- Born: 1938 Ynysddu, Wales
- Died: May 28, 2018 (aged 79–80) Swansea, Wales
- Citizenship: Welsh
- Education: King's College London
- Known for: Liquid chromatography-mass spectrometry
- Spouse: Marguerite Games
- Children: 2
- Awards: Martin Medal (1991) Gold Medal of the Society of Analytical Chemistry (1993) J.J.Thomson Medal (1997) A.J.Evans Medal (1999) Aston Medal (1999)
- Scientific career
- Fields: Mass spectrometry, Chromatography, Chemistry
- Workplaces: Swansea University, Cardiff University, McMaster University

Director of Mass Spectrometry Research Unit
- In office 1986–2003
- Preceded by: John H. Beynon
- Succeeded by: A. Gareth Brenton

Director of EPSRC UK National Mass Spectrometry Facility
- In office 1986–2003
- Preceded by: James A Ballantine
- Succeeded by: A. Gareth Brenton

= Dai Games =

Welsh chemist

David Edgar Games (1938 - 28 May 2018) was a Welsh chemist best known for his work in mass spectrometry and chromatography.

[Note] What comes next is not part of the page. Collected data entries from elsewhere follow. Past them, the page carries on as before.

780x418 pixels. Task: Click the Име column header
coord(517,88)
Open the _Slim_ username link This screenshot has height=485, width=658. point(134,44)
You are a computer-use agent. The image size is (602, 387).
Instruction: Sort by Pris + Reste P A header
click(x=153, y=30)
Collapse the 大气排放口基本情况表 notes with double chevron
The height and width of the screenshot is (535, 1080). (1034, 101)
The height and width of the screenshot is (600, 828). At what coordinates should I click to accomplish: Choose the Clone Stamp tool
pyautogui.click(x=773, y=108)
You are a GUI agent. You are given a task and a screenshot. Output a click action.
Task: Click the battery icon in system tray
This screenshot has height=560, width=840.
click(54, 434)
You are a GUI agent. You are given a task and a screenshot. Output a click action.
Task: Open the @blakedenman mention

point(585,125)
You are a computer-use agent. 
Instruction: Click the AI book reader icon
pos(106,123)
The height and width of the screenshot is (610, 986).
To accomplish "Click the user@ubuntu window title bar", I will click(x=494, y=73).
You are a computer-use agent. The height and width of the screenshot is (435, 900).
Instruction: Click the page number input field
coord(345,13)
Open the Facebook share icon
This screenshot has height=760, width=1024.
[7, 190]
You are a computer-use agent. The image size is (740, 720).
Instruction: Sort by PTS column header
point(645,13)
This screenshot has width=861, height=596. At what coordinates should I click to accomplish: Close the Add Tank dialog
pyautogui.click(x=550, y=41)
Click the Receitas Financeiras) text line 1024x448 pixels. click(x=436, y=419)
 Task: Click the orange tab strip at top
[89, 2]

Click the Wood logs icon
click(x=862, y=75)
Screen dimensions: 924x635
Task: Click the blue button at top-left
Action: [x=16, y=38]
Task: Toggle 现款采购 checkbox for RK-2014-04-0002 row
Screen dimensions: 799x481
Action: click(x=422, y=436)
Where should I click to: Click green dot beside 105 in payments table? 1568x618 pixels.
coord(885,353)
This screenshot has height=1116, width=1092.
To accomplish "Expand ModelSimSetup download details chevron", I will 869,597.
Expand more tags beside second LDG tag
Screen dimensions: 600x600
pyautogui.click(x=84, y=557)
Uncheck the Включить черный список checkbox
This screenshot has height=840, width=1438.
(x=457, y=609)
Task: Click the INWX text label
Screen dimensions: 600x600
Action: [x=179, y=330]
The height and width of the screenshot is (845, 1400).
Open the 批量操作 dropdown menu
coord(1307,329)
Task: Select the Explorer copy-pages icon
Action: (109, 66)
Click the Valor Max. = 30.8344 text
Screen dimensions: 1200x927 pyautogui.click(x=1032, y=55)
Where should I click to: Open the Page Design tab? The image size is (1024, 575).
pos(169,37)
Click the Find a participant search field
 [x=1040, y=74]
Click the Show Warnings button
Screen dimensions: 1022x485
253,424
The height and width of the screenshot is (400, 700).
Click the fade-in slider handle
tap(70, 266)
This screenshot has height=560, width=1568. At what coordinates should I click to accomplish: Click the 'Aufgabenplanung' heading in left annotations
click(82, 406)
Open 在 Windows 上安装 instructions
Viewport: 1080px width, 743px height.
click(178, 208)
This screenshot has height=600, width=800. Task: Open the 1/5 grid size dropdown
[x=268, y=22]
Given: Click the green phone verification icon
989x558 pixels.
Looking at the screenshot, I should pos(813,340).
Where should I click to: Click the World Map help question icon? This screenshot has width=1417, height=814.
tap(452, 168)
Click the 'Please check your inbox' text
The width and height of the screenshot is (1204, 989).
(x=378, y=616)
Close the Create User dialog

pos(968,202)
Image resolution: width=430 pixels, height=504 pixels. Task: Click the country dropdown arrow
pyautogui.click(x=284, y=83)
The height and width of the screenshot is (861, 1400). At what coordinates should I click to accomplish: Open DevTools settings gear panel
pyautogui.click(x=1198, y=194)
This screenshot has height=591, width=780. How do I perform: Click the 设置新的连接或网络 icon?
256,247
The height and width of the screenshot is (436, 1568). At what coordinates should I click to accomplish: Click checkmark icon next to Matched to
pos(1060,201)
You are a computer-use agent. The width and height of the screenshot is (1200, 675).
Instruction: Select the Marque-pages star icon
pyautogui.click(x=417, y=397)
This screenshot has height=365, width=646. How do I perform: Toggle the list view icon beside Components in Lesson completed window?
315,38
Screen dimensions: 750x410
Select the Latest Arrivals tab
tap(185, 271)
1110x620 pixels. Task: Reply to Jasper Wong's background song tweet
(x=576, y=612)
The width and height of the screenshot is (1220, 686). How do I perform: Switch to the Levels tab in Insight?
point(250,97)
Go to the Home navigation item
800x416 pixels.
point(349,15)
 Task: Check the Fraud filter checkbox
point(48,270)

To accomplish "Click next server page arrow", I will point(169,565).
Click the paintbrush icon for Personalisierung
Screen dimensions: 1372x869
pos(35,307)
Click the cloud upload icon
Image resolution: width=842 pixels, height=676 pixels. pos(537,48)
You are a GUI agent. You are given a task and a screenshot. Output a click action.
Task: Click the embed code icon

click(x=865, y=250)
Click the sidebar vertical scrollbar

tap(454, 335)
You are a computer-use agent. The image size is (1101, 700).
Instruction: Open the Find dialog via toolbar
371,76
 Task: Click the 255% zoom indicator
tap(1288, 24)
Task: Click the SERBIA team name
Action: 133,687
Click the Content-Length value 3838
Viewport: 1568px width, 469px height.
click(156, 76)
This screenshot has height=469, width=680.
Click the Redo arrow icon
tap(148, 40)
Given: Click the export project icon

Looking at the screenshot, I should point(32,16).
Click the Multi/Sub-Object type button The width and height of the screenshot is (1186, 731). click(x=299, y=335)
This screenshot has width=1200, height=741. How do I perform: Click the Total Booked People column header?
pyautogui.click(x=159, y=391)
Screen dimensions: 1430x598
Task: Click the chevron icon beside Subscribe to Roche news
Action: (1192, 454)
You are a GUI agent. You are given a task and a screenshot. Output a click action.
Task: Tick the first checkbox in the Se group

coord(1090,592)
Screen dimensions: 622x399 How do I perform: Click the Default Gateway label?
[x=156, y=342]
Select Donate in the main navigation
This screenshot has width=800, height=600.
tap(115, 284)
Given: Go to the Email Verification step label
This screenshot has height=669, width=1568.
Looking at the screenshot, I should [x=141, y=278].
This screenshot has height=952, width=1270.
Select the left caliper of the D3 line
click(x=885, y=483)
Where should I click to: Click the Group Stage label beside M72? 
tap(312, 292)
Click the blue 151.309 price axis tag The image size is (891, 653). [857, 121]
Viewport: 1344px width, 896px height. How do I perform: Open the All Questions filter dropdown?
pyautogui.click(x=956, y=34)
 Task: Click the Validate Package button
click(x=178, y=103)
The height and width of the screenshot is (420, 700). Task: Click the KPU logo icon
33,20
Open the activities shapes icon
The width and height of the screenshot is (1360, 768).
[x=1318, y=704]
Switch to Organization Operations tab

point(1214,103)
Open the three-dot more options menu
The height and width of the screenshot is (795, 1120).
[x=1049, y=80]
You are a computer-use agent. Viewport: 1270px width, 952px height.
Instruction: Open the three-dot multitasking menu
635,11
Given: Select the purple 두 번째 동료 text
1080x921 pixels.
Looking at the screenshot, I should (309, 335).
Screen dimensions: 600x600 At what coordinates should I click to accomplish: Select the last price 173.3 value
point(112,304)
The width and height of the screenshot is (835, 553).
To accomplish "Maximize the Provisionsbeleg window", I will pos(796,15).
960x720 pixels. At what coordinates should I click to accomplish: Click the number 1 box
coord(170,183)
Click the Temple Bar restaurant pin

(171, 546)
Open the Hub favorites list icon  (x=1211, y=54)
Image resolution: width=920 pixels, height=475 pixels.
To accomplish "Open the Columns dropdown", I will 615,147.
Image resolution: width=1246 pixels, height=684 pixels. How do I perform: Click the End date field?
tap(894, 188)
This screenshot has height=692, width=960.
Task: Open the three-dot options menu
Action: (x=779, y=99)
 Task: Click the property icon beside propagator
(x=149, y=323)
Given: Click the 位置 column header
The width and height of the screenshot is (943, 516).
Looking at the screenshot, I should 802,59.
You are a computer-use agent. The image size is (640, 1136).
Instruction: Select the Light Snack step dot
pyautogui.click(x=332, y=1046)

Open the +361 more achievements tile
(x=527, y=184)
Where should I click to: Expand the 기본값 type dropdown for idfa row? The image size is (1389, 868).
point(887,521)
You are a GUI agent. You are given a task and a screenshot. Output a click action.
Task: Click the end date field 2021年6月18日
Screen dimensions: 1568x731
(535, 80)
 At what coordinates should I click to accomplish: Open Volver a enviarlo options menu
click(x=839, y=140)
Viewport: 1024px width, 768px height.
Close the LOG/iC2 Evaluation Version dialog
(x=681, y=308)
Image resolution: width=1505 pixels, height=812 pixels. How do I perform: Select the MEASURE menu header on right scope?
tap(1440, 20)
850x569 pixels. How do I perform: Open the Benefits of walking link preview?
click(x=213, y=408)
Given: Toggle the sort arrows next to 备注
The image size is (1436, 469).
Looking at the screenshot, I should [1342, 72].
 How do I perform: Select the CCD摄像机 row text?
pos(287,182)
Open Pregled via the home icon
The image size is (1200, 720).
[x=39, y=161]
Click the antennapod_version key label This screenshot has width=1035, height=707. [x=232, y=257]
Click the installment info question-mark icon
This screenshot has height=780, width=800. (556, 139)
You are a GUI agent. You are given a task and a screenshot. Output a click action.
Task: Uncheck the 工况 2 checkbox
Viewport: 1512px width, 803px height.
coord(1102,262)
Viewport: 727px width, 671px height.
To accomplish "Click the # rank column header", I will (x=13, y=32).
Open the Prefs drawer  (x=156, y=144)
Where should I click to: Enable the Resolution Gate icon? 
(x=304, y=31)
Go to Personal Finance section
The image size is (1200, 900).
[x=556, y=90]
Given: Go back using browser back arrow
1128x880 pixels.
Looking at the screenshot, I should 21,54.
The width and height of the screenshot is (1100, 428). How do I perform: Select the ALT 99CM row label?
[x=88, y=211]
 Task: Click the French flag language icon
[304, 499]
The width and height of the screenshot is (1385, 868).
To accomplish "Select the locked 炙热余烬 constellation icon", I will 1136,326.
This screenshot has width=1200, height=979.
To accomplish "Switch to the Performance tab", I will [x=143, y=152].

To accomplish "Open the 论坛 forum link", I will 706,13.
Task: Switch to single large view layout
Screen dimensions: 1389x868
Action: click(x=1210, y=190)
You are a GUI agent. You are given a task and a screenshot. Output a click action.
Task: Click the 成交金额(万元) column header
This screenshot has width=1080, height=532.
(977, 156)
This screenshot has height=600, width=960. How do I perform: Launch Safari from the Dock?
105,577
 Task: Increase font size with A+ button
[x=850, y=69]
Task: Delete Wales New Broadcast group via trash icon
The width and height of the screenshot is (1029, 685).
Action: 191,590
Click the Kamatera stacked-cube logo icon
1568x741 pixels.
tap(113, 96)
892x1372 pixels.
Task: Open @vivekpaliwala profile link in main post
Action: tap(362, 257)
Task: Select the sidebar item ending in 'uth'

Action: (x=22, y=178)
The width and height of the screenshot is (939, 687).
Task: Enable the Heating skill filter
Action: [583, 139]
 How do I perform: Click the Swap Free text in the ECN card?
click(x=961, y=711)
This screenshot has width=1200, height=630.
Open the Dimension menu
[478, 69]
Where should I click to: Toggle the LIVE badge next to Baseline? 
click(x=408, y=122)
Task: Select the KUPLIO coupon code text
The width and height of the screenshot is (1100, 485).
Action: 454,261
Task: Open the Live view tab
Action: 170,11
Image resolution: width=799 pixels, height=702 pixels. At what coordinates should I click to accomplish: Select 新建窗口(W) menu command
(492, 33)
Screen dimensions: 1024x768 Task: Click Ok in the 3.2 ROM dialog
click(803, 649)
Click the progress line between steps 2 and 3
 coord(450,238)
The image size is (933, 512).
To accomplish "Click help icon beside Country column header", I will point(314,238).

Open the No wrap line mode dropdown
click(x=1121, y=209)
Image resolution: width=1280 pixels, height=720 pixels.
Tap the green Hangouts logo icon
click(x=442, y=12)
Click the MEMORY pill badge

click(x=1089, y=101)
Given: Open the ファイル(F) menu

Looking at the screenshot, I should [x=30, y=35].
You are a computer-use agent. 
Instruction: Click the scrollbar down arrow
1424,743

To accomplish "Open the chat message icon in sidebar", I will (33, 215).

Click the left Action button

== Early life and education ==
Dai grew up in Ynysddu in South Wales and attended the Lewis School, Pengam.

== Career and research ==
Dai graduated from King's College London, where he also obtained his PhD. After postdoctoral work at McMaster University, Hamilton, he moved to University of Wales Cardiff, where he progressed to a personal chair. In 1989 he moved to Swansea as Head of the Mass Spectrometry Research Unit at University of Wales, Swansea. Although best known as a mass spectrometrist and separation scientist who was the first person to bring liquid chromatography-mass spectrometry to Europe, he has made considerable contributions in organic chemistry research and served as Head of the Chemistry Department at Swansea.

== Awards and honours ==
In 1987, he was awarded the Royal Society of Chemistry medal for Analytical Separations and in 1991, was awarded the Martin Medal by the Chromatographic Society. In 1993 he received the Gold Medal of the Society of Analytical Chemistry. The International Mass Spectrometry Society awarded him the J.J.Thomson Medal in 1997, and in 1999 he received the A.J.Evans Medal from Cardiff University.

He was a past Chairman of the BMSS, served on the SERC Chemistry Committee as Chairman of the Instrumentation Panel and also on NERC, MRC and AFRC panels. He was a former Joint Editor-in-Chief of Biomedical and Environmental Mass Spectrometry.